Stewart Hosie, the SNP’s finance spokesman at Westminster, said something unwittingly revealing last night. Taking part in the latest of BBC Scotland’s referendum debates (you can catch it here), he observed that:
There is a plan from the Scottish government and the Yes side… What we don’t have is a plan a from the No people about what happens in the event of a No vote. So I want them to explain to you today when are they going to cut £4bn from Scotland’s budget?
[…] There is precisely nothing from the No camp to explain what they’re going to do to Scotland in the event of a no vote.
Give Hosie marks for honesty. You don’t often get it as clear as this. I don’t think Hosie mis-spoke here. Not when he’s inventing a phantom threat to the Scottish block grant. Not when he’s suggesting that the Unionist parties wish to punish Scotland for having merely the temerity to discuss its own future.
True, some backbenchers think the Barnett Formula needs re-examining (they are right, by the way) but David Cameron has made it perfectly clear that tinkering with Barnett is “not on the horizon”. Of course Cameron cannot bind future parliaments and this allows the nationalists – the keenest sophists in British politics – to pretend that Cameron has “let the cat out the bag” and secretly hankers to scrap Barnett.
In any case, who’s scaremongering now? Vote Yes, otherwise Westminster is going to do any number of nasty things to Scotland. Just to put the uppity Jocks in their place. A reasonable person might conclude this is, rhetorically, a form of bullying.
And since Unionist parties wish to punish Scotland it follows, quite clearly, that no proper patriot could in good conscience support a No vote. To do so is to out yourself as some kind of self-loathing Scot. And since no patriot could welcome such punishment it follows that voting No is a form of treachery.

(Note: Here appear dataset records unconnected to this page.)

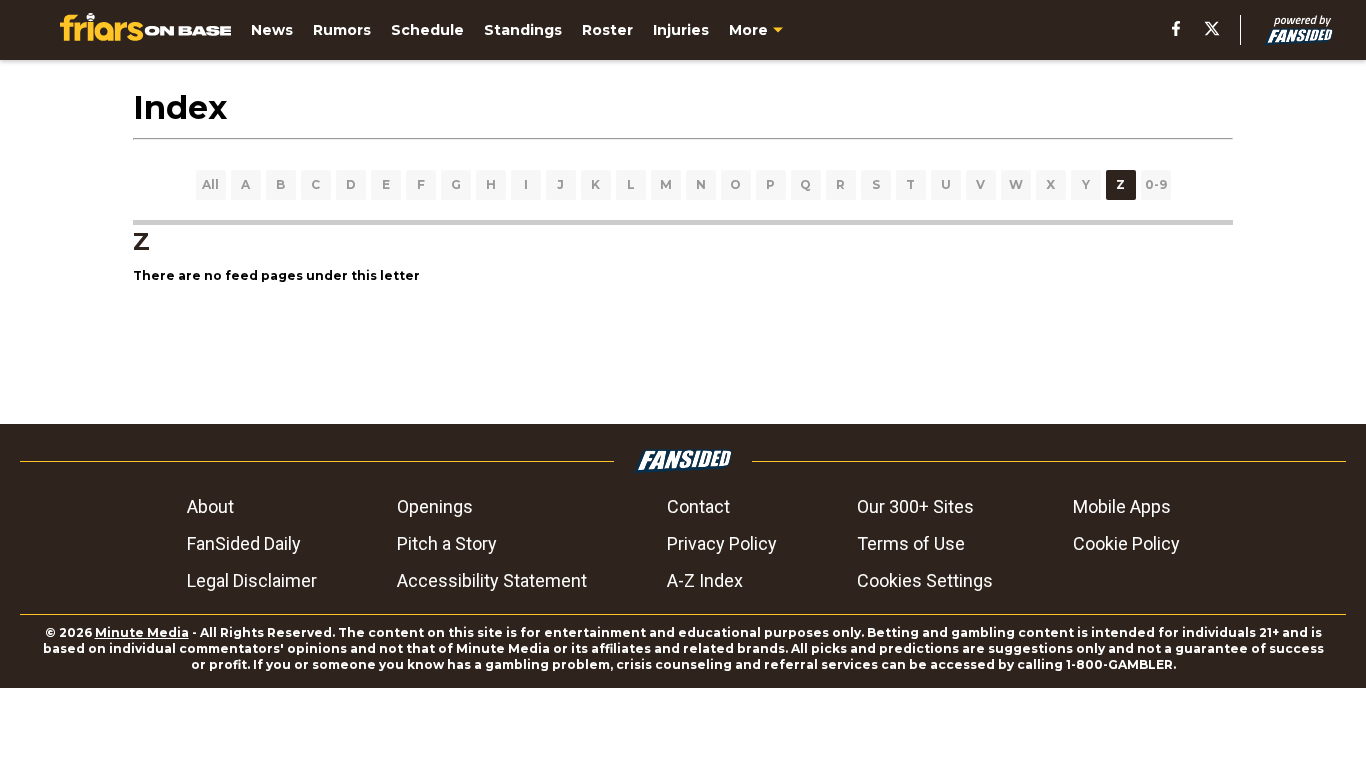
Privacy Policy (722, 543)
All (210, 184)
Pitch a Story (447, 543)
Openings (435, 506)
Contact (698, 506)
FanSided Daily (244, 543)
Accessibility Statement (492, 580)
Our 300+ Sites (915, 506)
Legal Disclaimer (252, 580)
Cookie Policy (1126, 543)
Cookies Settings (925, 580)
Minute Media (142, 632)
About (210, 506)
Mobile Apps (1122, 506)
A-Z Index (705, 580)
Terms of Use (911, 543)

An honest disagreement of what is in the national interest cannot be had. No voters are at best careless of Scotland’s interests and, more probably, motivated by malice. You are, as George W Bush once said, with us or against us.
As dividing lines go this is as crude as it is effective. Real Scots vote for independence, plastic Scots vote No.
There will be more of this as the referendum day draws nearer. For all that the SNP offers a sober, technocratic vision of the future this debate still, in the end, comes down to identity. It was Alex Salmond, some years ago, who accused George Robertson of being an “Uncle Tam”: “Scottish on the outside, British on the inside. Tartan ties – Union Jack underpants”.
The SNP leadership don’t often talk of Uncle Tams these days but the instincts that lead to such accusations haven’t disappeared entirely. (It goes without saying that it’s a depressing way of thinking and one that, for anyone who knows anything about race relations in the United States, is an ugly one.)
Perhaps this should not surprise. The Nationalist rise to power at Holyrood was in large part predicated upon an acceptance that, even if one did not agree with all their policies, they would “stand up for Scotland”, acting as a shield or bulwark against Westminster governments of any party. It was – and is – a politics of pose or posture more than policy. Since this has proved a mightily effective frame for SNP operations it is understandable that it is being used again.
But the stakes are higher in this referendum campaign. Sensible Unionists – including David Cameron – acknowledge there’s no reason why an independent Scotland would have to be a basket case or shortbread republic. Sensible Unionists can admit there’s nothing reprehensible about desiring independence. Sensible Unionists know independence is feasible. (That there are plenty of stupid Unionists and that some of them are in the cabinet is a matter for another time)
I think sensible Nationalists know that a No vote is hardly the end of the world. After all, by their own arguments, Scotland is already an extremely successful little country. If it were not it would be less well-placed to begin life as an independent country. But to listen to them you would think Scotland faces a future as bleak as Sodom and Gomorroah, punished by a wrathful lord. This is scaremongering too.
It presents Scotland, curiously, as a place too small, too weak to withstand the wrath of Westminster. It suggests, perhaps even craves, a kind of victim status. If you vote No then heaven help us all but we shall reap what we sow and deserve everything we get. Good and hard, preferably.
Perhaps this will all prove effective. It might! But I don’t think suggesting Conservative, Labour and Liberal Democrat voters want to punish Scotland is an edifying approach. It reminds us, however, that identity – Scottishness – really is at the heart of this campaign no matter how many Yes supporters tell you it isn’t. Real Scots vote Yes; bad Scots vote No. And who wants to be the bad guy?
It’s a form of bullying. So be it, but at least be honest about it. For that at least, Stewart Hosie deserves some credit.